In fine ‘born to lose’ form, that mission is essentially impossible, but at the same time impossible to turn down. A vital political document must be rescued from the corrupt clan that stole it. The document has no value to Iga, they’re fighting someone else’s battle here, doing the dirty work with the twisted pride these gloomy movies so often leaned on as a plot device — duty and obligation as a combination of doing what’s ‘right’ and being hired to do something no one thinks is possible but somehow you’ll figure out. It’s like a shadow-hubris in a way, so common to films of this era.


17N doubles that dynamic though. The conniving clan is fully aware the last of the Iga ninja have been assigned to retrieve the scroll, and have hidden the scroll in a ludicrously over-secure fortress occupied by a full garrison. Whereas the usual ninja commando tactics should work, Iga operatives keep getting caught and killed, one after another, due to the castle’s recently hired in-house anti-ninja specialist from rival Koga!

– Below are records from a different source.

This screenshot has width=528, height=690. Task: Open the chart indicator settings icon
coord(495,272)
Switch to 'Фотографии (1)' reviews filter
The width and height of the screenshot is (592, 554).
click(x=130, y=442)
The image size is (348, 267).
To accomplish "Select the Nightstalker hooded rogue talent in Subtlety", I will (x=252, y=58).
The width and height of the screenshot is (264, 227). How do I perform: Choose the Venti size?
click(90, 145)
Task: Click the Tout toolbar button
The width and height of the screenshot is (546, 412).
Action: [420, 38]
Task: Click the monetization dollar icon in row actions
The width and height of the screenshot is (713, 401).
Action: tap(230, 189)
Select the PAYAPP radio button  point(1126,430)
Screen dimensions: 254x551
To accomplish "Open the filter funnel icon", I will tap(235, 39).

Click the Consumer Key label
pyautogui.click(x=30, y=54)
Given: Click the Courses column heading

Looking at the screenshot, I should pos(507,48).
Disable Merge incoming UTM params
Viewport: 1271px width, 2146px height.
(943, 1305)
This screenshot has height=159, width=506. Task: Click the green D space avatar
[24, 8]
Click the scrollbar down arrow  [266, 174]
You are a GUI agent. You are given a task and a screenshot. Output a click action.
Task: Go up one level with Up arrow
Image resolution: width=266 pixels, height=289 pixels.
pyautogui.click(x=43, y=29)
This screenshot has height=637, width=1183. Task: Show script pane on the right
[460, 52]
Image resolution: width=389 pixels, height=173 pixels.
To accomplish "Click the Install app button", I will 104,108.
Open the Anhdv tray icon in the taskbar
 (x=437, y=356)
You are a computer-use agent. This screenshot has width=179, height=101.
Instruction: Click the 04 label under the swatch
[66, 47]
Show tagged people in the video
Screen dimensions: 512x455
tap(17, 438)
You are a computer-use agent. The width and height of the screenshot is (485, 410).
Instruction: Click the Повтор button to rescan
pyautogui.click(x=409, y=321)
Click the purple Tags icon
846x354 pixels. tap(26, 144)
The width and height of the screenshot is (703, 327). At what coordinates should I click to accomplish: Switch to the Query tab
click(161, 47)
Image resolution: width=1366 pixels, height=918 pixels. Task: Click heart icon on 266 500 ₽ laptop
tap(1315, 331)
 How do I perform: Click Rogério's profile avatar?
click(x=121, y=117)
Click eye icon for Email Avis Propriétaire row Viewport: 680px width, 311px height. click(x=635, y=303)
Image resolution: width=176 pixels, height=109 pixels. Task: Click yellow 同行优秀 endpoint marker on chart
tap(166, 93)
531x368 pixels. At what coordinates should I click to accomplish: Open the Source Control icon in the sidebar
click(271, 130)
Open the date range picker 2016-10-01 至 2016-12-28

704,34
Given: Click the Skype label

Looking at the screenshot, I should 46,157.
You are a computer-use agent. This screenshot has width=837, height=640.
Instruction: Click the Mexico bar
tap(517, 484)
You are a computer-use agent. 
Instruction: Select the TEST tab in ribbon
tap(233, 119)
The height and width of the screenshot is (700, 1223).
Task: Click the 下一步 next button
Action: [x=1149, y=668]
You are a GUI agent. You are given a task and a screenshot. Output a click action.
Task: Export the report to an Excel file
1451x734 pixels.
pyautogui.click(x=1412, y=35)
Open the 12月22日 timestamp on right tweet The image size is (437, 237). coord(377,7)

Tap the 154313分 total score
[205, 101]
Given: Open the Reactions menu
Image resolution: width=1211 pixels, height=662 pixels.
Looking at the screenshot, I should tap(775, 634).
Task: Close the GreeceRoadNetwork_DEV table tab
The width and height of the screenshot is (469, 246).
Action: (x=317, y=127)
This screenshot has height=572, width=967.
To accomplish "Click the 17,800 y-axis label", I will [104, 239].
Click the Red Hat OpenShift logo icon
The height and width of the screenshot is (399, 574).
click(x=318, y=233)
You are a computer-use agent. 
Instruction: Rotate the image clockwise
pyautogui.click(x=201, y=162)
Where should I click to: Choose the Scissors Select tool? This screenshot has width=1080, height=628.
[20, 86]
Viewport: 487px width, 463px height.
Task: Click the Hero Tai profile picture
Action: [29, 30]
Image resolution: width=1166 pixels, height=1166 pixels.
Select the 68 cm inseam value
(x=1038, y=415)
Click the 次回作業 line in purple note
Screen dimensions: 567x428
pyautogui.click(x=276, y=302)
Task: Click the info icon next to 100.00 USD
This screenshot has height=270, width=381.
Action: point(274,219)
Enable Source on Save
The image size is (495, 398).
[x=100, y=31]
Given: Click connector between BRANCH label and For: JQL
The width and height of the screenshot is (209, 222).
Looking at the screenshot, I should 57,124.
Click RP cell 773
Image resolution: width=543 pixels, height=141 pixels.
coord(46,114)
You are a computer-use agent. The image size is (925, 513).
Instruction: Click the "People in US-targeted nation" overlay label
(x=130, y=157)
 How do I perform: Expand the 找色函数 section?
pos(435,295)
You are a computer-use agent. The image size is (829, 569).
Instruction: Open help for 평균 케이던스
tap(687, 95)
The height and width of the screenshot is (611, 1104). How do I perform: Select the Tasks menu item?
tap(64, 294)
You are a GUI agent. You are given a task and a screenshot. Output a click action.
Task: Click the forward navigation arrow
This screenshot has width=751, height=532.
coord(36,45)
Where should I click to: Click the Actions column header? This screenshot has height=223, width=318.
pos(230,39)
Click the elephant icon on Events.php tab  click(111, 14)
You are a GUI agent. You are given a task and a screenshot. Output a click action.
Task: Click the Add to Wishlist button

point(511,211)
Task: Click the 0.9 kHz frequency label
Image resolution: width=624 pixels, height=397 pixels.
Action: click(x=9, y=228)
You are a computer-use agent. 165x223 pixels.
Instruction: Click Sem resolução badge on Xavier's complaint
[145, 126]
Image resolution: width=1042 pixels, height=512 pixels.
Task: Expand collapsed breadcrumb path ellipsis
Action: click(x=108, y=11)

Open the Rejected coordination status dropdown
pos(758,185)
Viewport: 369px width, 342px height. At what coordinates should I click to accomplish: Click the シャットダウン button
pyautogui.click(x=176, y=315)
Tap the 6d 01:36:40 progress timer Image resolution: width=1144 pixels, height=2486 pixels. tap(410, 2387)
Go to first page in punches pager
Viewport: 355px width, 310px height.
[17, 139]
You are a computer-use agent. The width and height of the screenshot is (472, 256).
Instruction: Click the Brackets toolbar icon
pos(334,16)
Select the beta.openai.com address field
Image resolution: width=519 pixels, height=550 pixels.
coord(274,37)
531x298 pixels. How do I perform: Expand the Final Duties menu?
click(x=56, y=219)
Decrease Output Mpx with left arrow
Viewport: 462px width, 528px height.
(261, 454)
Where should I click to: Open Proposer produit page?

In the 1980s, the American ninja films may have taken the hoods out of the feudal era and put them in modern urban environs, but the ninja-vs.-ninja device remained at the genre’s core. Shadow skills taking down hapless guards and run-of-the-mill thugs was always fun second-act fare, but the third act needs your hero and villain to be equally matched for the conflict to actually matter.

Sho Kosugi’s famous “only a ninja can stop a ninja” notion is just as present in the 60s films that inspired him, although more in a larger-scale tactical way. One clan’s ninja are hired as an anti-ninja solution in the way an area overrun by cobras might let lose an imported population of mongoose. The opposing ninja are not only a military threat, they are selling out their own brethren’s way of life, and their’s too by default.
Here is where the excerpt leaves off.